[Saved entries]
|---|
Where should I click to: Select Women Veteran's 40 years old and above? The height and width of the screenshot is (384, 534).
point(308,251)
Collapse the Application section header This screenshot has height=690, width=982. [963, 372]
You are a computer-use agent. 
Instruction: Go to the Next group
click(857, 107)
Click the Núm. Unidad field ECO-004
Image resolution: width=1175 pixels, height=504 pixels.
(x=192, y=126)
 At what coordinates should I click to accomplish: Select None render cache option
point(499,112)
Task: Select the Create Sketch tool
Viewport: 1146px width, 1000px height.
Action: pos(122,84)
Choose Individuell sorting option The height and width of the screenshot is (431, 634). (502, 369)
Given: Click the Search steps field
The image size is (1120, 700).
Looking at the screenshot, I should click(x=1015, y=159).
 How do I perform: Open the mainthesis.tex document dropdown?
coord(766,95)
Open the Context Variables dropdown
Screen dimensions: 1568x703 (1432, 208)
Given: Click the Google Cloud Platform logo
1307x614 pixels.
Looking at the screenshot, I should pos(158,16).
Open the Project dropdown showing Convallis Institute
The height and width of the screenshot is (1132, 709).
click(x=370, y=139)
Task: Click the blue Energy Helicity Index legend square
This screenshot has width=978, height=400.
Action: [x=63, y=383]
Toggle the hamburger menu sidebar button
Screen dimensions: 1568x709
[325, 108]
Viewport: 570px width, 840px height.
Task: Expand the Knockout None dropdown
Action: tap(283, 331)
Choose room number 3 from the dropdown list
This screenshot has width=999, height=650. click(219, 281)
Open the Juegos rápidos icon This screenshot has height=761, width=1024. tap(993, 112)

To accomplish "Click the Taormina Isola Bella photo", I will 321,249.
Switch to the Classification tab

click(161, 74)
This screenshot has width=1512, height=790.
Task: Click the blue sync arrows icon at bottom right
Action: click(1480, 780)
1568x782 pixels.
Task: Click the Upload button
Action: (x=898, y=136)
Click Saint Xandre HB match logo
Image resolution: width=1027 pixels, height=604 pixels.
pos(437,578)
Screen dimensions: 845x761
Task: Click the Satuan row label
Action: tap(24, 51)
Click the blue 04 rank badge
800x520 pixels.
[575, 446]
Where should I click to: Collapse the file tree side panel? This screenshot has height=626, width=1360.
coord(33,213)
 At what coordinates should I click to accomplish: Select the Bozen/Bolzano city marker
|---|
▸ TASK TO CARRY OUT:
Each line above is to be restated exactly as it stands.

▸ SOLVED EXERCISE:
Where should I click to: Select Women Veteran's 40 years old and above? The height and width of the screenshot is (384, 534).
point(308,251)
Collapse the Application section header This screenshot has height=690, width=982. [963, 372]
You are a computer-use agent. 
Instruction: Go to the Next group
click(857, 107)
Click the Núm. Unidad field ECO-004
Image resolution: width=1175 pixels, height=504 pixels.
(x=192, y=126)
 At what coordinates should I click to accomplish: Select None render cache option
point(499,112)
Task: Select the Create Sketch tool
Viewport: 1146px width, 1000px height.
Action: pos(122,84)
Choose Individuell sorting option The height and width of the screenshot is (431, 634). (502, 369)
Given: Click the Search steps field
The image size is (1120, 700).
Looking at the screenshot, I should click(x=1015, y=159).
 How do I perform: Open the mainthesis.tex document dropdown?
coord(766,95)
Open the Context Variables dropdown
Screen dimensions: 1568x703 (1432, 208)
Given: Click the Google Cloud Platform logo
1307x614 pixels.
Looking at the screenshot, I should pos(158,16).
Open the Project dropdown showing Convallis Institute
The height and width of the screenshot is (1132, 709).
click(x=370, y=139)
Task: Click the blue Energy Helicity Index legend square
This screenshot has width=978, height=400.
Action: [x=63, y=383]
Toggle the hamburger menu sidebar button
Screen dimensions: 1568x709
[325, 108]
Viewport: 570px width, 840px height.
Task: Expand the Knockout None dropdown
Action: tap(283, 331)
Choose room number 3 from the dropdown list
This screenshot has width=999, height=650. click(219, 281)
Open the Juegos rápidos icon This screenshot has height=761, width=1024. tap(993, 112)

To accomplish "Click the Taormina Isola Bella photo", I will 321,249.
Switch to the Classification tab

click(161, 74)
This screenshot has width=1512, height=790.
Task: Click the blue sync arrows icon at bottom right
Action: click(1480, 780)
1568x782 pixels.
Task: Click the Upload button
Action: (x=898, y=136)
Click Saint Xandre HB match logo
Image resolution: width=1027 pixels, height=604 pixels.
pos(437,578)
Screen dimensions: 845x761
Task: Click the Satuan row label
Action: tap(24, 51)
Click the blue 04 rank badge
800x520 pixels.
[575, 446]
Where should I click to: Collapse the file tree side panel? This screenshot has height=626, width=1360.
coord(33,213)
 At what coordinates should I click to accomplish: Select the Bozen/Bolzano city marker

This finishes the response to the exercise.